By the time my wife and I had reached Tennant Creek in the Northern Territory of Australia the complaint that we had heard all too often, “the problem with Aboriginals is …”, was starting to wear a bit thin.

Well, as my friend once told me, and everyone else in the congregation……every good sermon, lecture or story begins with a history lesson.

For a long time my wife and I had a goal shared by many, to travel the length and breadth of Australia in a motorhome, visiting places we had only read about. Our opportunity came when I took early retirement. We had the sad passing of my wife’s father John whom we were caring for.  None one wants to lose their loved ones and John was no exception. John had come to Christ late in life so the comfort for us at his passing was that both he and his wife Rosemary were both committed Christians and now safe in the hands of Jesus. We are constantly reminded of Psalm 122.6-7, that even death cannot breach the security we have in Him.

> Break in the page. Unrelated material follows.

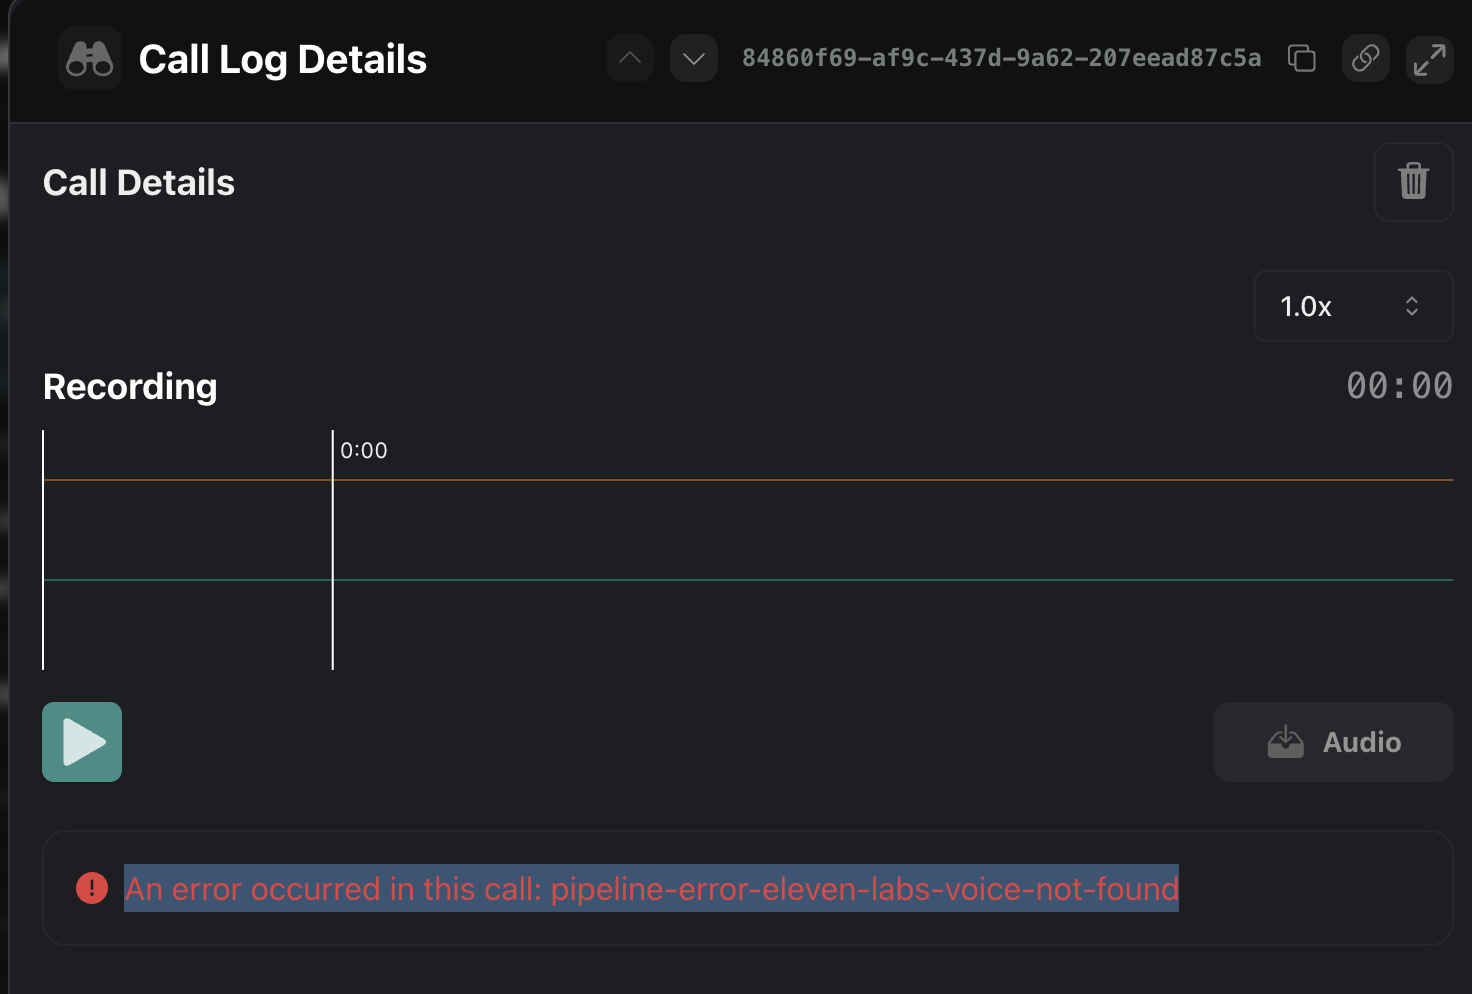
Task: Click the Recording section heading
Action: (x=130, y=387)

We purchased a motorhome, and my wife Cherylyn went to the CEO of her company, the Far East Broadcasting Company  (FEBC), and advised him that she was resigning to head off on an adventure round this wonderful continent. The CEO (Kevin) asked Cherylyn not to resign, and presented her with an offer we could hardly refuse. Would she remain in her current position undertaking administration one day a week from our van and visit Churches speaking to the congregations as we travel. A wonderful offer and a blessing we have carried out faithfully for the past 29 thousand kilometres and 9 months to date.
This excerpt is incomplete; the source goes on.